* _RECORD EXTRACTS_:
....................

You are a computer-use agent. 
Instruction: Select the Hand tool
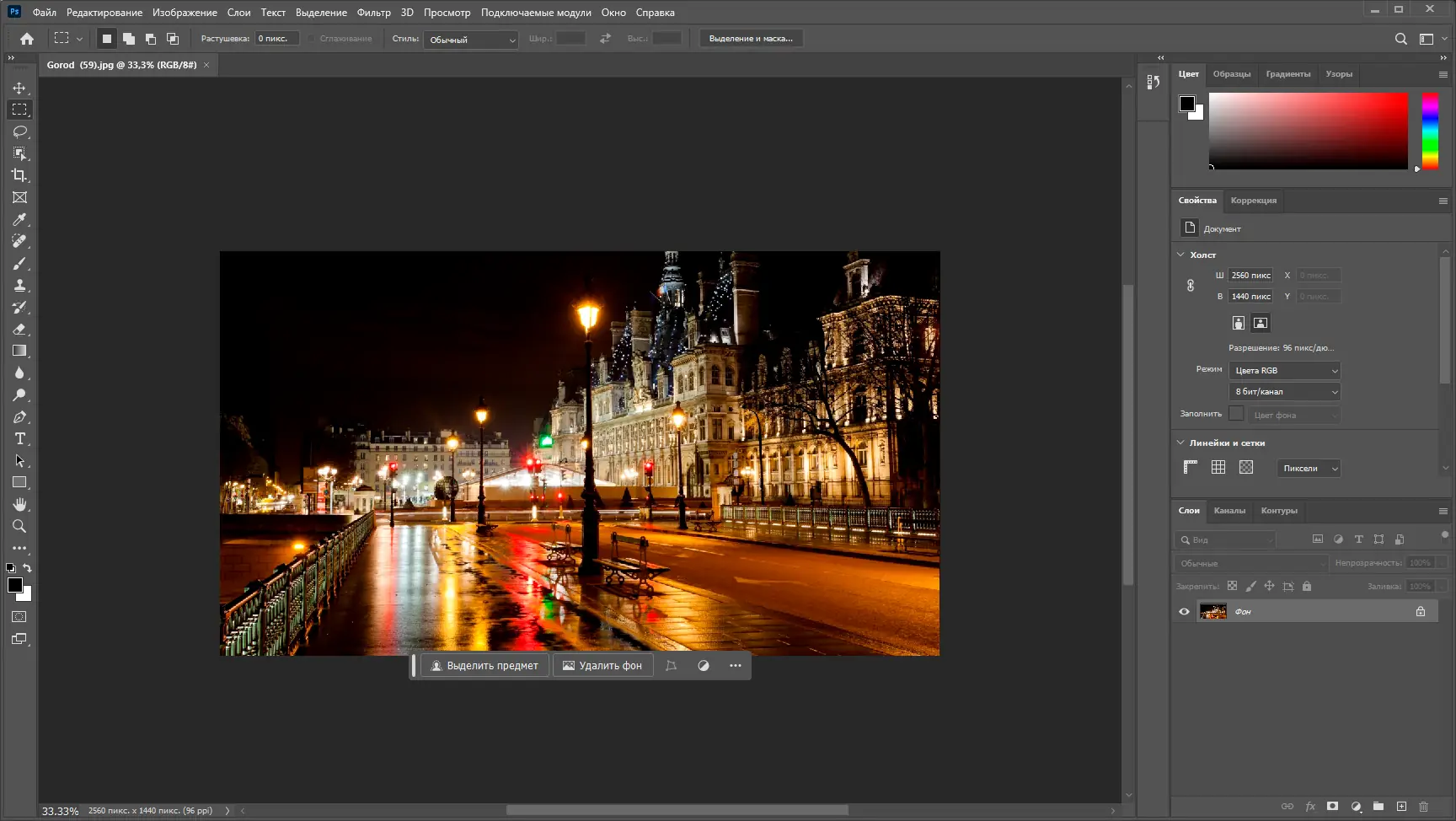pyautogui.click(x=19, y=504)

....................

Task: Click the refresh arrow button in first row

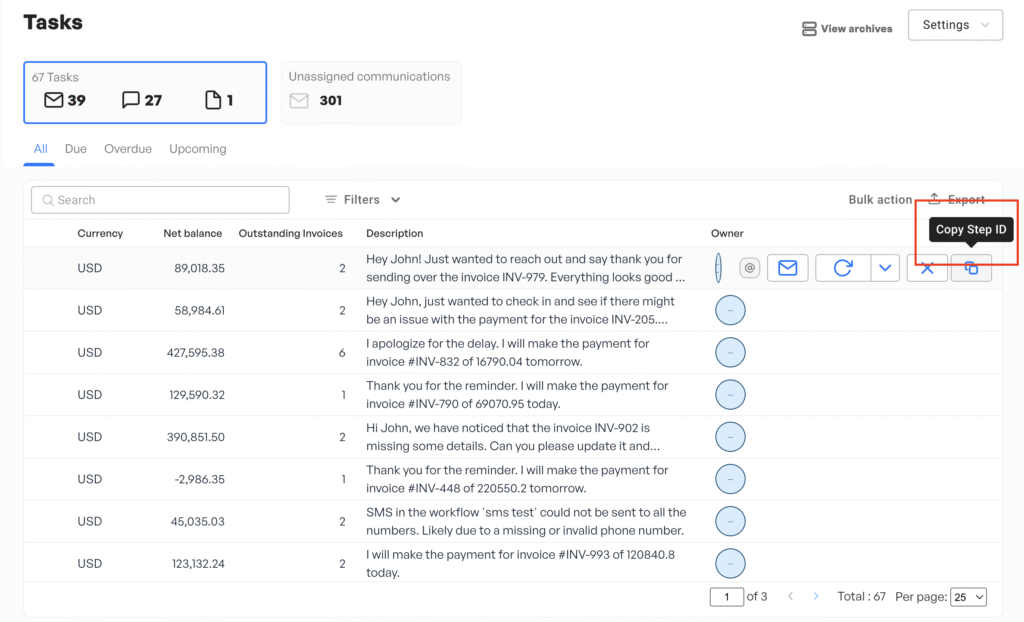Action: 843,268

....................

* _EXERCISE REQUIREMENTS_:
Express the material from the line containing "Task: Click the" down to the line containing "Action: 843,268" as a two-column CSV with the headers request and answer, one row per item, each value in a single quoted field with line breaks replaced by spaces. Leave the pictures out.

* _ANSWER TO THE TASK_:
request,answer
"Task: Click the refresh arrow button in first row","Action: 843,268"